En una reciente emisión del programa Répliques de France Culture su director, el filósofo Alain Finkielkraut, entrevistaba al primer ministro francés Edouard Philippe con ocasión de la publicación de su libro Des hommes qui lisent. En un momento dado el entrevistador recordaba al invitado su reciente decisión de eliminar de las publicaciones oficiales del Estado la escritura inclusiva, inmediatamente criticada por el diario Le Monde. El primer ministro señalaba que los textos oficiales debían reflejar el francés tal que se lo escribe, y, que, respetando la evolución natural de la lengua, existe una convención que sanciona el uso, y que aquélla debe ser respetada más allá de la proliferación de diversas ortografías. Finkielkraut en su réplica indicaba que el uso del point médian (“punto medio”) que aparece en la escritura inclusiva francesa (Des élèves appliqué·e·s; que en español se manifiesta frecuentemente por el aberrante uso de la arroba (alumn@s) para hacer “visible” la forma femenina, no es una evolución de la lengua, sino una convención que hace violencia al uso, y que si los mismos que defienden esta escritura, como Le Monde o Libération la usaran en sus ediciones, perderían a sus lectores, en reacción a este “tartamudeo impuesto” (bégaiement imposé), pues para reformar la lengua hace falta escucharla, como en el caso de formas femeninas que se desarrollan naturalmente como romancière, préfète, ambassadrice, etc.

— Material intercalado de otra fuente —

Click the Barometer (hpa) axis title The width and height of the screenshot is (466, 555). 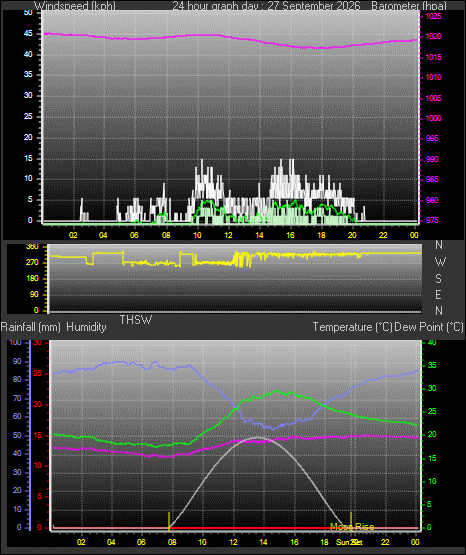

En España, en cambio, la Administración impone sí o sí el uso del lenguaje inclusivo y se pide a los funcionarios que lo usemos en nuestras comunicaciones internas, para evitar la predominancia del masculino genérico, considerado como signo de “lenguaje sexista” o “machista” (ej.: utilizar “quienes” por “los que”, “alumnado” en vez de “alumnos”, hablar de “personas”, etc.; -alguna vez me he encontrado con la hipercorrección de alumnos que decían el alumnado y la alumnada-). Tal zafia ignorancia del funcionamiento del sistema abstracto de la lengua, regido por el principio de economía, y tal burda ideologización de ésta no responde a un verdadero interés por aumentar las cotas de igualdad entre hombres y mujeres, pues a nadie se le escapa que esto redunda en un mero nominalismo farragoso, sino al designio de desarrollar etiquetas para identificar a los “progresistas” frente a los “retrógrados sexistas/machistas” que se caracterizarían por el uso normal de la lengua en el seno de una sociedad crecientemente sectaria.
Así, no he escuchado a ninguna formación política del régimen, ni siquiera a los socialdemócratas violáceos de Podemos, proponer que las pensiones de manutención para los hijos de divorciadas sean ejecutivas. Existen, de hecho, muchos casos de mujeres sobre las que sus ex maridos ejercen con delectación esa forma de maltrato que consiste en no pagar las pensiones de sus hijos, pues esos miserables saben que una mujer no va a abandonarlos, y ellos, por supuesto, sí, sin que a la señora que se ve obligada a limpiar escaleras le quede otro recurso que pagarse procurador y abogado para iniciar un largo y tortuoso proceso judicial para obtener aquello que no le debería ser negado (ese mismo partido que luego se niega a readmitir en Cádiz a una mujer trabajadora que ganó un juicio por despido improcedente al anterior consistorio pepero). La partidocracia, en fin, por su conciencia de clase privilegiada ajena a la sociedad civil, siempre desconfía de quien se atreve a reclamar sus derechos, y no tiene empacho, en cambio, en multiplicar las arrobas, y en llamar “machista” o “androcentrista” (que parece, sin serlo, más inteligente) a quien habla en román paladino.